§ **Task brief**
From the entries below, reproduce exactly the line containing "402x247 pixels.", the line containing "Task: Click the misspelled", and every line in between, with nothing added.

§ **Data for processing**
____

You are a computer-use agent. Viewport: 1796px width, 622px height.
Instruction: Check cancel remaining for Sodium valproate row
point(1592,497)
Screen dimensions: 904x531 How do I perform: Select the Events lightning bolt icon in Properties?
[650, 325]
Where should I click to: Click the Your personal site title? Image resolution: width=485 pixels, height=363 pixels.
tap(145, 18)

____

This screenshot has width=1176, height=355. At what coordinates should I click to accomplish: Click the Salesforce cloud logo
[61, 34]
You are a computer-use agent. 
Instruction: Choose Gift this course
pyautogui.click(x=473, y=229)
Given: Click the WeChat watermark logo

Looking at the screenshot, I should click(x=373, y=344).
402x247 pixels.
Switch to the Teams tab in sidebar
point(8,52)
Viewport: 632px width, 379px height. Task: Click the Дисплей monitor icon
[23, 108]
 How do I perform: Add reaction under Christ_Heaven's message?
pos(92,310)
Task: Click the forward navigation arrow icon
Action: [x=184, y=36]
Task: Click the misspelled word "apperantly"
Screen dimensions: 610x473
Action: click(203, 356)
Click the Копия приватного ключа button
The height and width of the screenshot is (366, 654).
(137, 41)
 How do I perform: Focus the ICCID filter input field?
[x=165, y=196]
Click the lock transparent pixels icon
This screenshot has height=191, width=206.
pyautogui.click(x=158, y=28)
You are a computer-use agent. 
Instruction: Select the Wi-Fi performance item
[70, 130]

____

§ **Response to this task**
402x247 pixels.
Switch to the Teams tab in sidebar
point(8,52)
Viewport: 632px width, 379px height. Task: Click the Дисплей monitor icon
[23, 108]
 How do I perform: Add reaction under Christ_Heaven's message?
pos(92,310)
Task: Click the forward navigation arrow icon
Action: [x=184, y=36]
Task: Click the misspelled word "apperantly"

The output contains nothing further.